- _GESELECTEERD FRAGMENT_:
Gemeente Zwolle heeft in de Wateragenda (2015) uitgangspunten vastgelegd om vorm te geven aan de opgaven rondom water en (aanpassing aan het) klimaat. Gemeente Zwolle heeft haar beleid ten aanzien van afvalwater, grondwater en hemelwater vastgelegd in het Gemeentelijke Rioleringsplan 2016-2020. Hier staan ook ontwerprichtlijnen in beschreven waaraan voldaan moet worden.

In dit bestemmingsplan zijn de wateraspecten onderbouwd in paragraaf 3.6 Water.

Conclusie

Het plan is in overeenstemming met het waterbeleid.

2.7 Woonbeleid

In paragraaf 2.2.1 is aangegeven het plan van 23 woningen te beschouwen is als een ruimtelijke ontwikkeling. Hierna wordt de onderbouwing gegeven van de behoefte van dit plan.

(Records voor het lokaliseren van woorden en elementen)
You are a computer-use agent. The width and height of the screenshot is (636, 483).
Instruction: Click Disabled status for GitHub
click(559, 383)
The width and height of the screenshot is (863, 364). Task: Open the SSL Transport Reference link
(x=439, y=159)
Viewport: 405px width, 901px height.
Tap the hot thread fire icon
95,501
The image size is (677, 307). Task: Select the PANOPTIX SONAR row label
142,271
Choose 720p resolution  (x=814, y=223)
---
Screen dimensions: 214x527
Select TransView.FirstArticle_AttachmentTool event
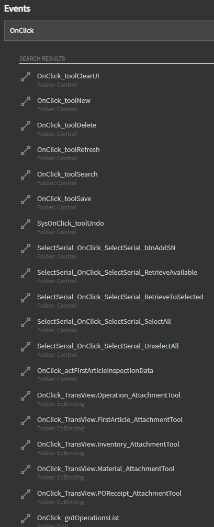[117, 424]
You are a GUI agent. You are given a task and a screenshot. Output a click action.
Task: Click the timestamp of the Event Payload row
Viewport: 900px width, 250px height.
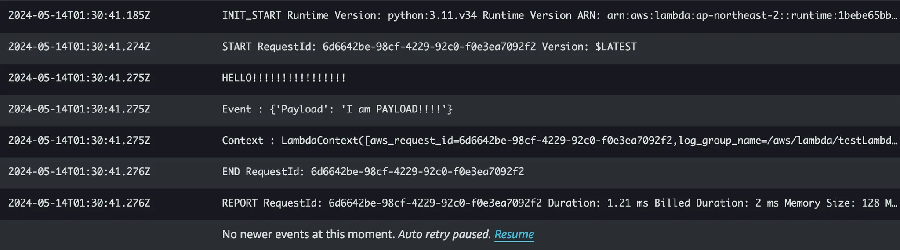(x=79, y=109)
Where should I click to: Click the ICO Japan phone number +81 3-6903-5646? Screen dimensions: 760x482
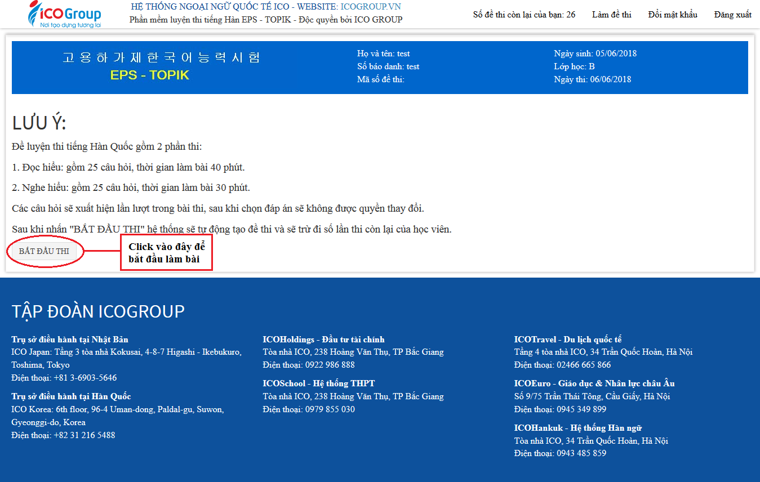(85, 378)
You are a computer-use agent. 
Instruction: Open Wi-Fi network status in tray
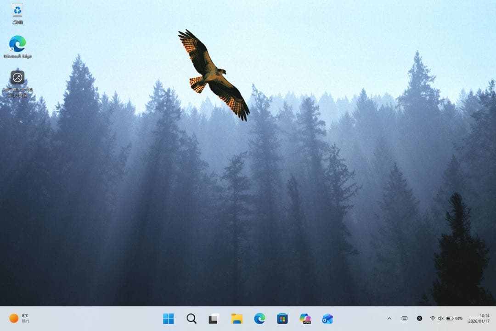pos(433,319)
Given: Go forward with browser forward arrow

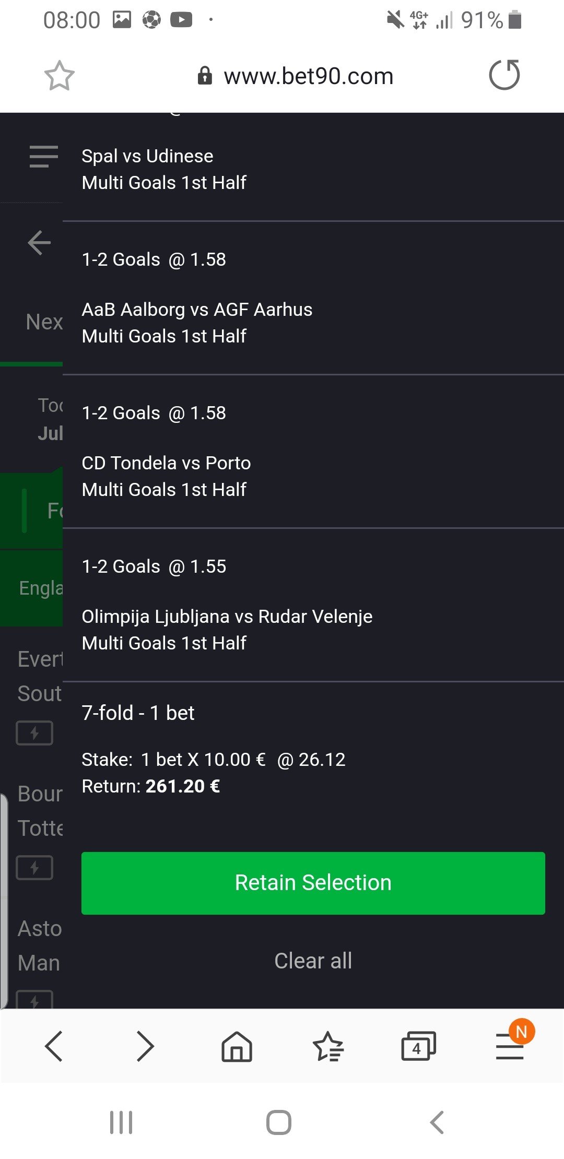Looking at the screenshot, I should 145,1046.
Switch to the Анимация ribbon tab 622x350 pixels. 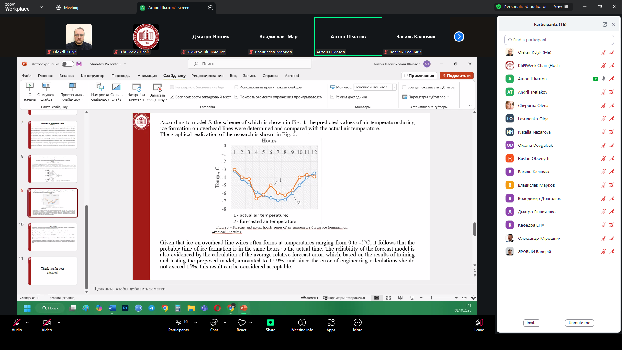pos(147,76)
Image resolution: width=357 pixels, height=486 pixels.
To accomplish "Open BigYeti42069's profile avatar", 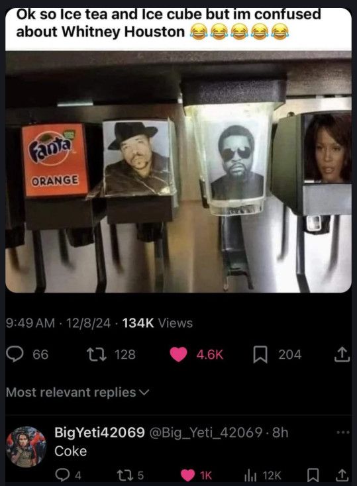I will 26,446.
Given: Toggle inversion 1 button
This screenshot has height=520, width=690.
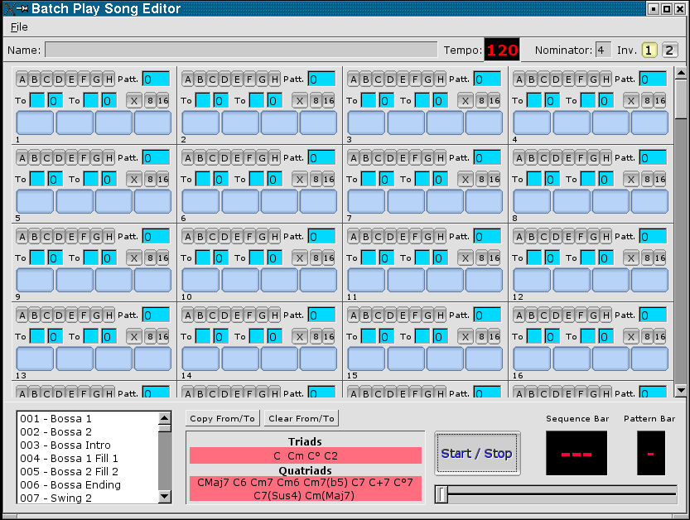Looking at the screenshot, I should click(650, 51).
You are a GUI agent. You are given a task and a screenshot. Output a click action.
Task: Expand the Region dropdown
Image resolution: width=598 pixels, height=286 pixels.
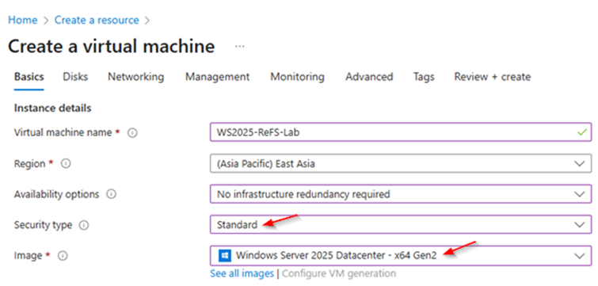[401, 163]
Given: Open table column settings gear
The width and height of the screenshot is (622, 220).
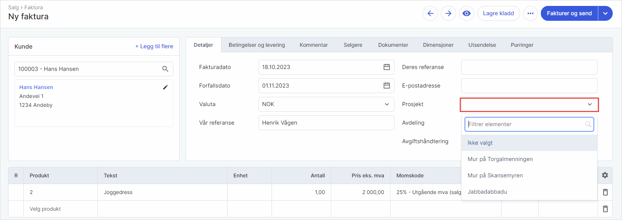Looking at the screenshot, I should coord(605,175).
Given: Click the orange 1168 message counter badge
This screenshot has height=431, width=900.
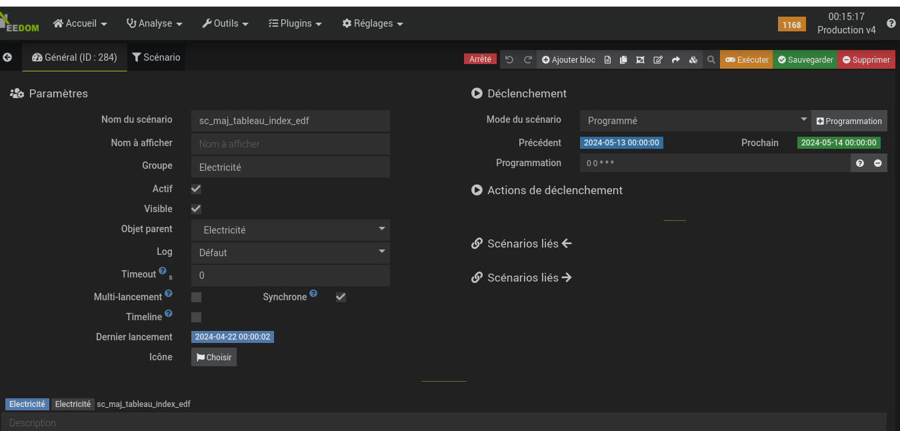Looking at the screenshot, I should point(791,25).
...
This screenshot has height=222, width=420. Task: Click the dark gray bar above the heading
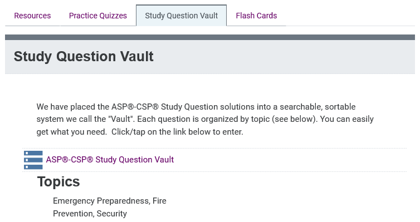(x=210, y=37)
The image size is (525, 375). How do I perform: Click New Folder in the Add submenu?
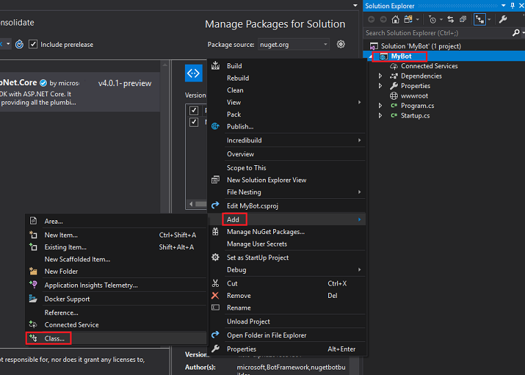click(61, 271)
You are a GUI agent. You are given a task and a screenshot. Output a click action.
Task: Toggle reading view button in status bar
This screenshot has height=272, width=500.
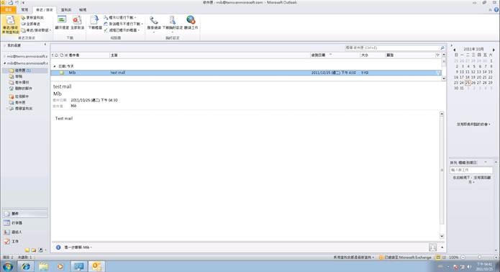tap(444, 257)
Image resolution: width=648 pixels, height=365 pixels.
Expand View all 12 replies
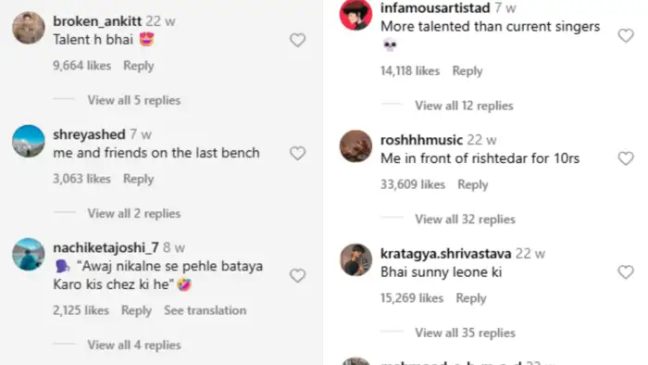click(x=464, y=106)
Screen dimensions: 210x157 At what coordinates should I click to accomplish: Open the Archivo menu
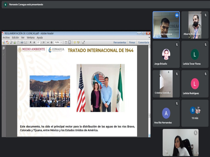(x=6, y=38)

- _OPDRACHTEN_:
[1] Noem alle soorten water waarvoor volgens het fragment over het water- en woonbeleid van Zwolle beleid is vastgelegd in het Gemeentelijke Rioleringsplan 2016-2020.
[2] Uit hoeveel woningen bestaat het plan volgens het fragment over het water- en woonbeleid van Zwolle?
[3] Herhaal uit het fragment over het water- en woonbeleid van Zwolle woordelijk de passage vanaf "Gemeente Zwolle heeft in" tot en met "paragraaf 3.6 Water.".

- _UITWERKING PER OPDRACHT_:
[1] Afvalwater, grondwater en hemelwater.

[2] 23 woningen.

[3]
Gemeente Zwolle heeft in de Wateragenda (2015) uitgangspunten vastgelegd om vorm te geven aan de opgaven rondom water en (aanpassing aan het) klimaat. Gemeente Zwolle heeft haar beleid ten aanzien van afvalwater, grondwater en hemelwater vastgelegd in het Gemeentelijke Rioleringsplan 2016-2020. Hier staan ook ontwerprichtlijnen in beschreven waaraan voldaan moet worden.

In dit bestemmingsplan zijn de wateraspecten onderbouwd in paragraaf 3.6 Water.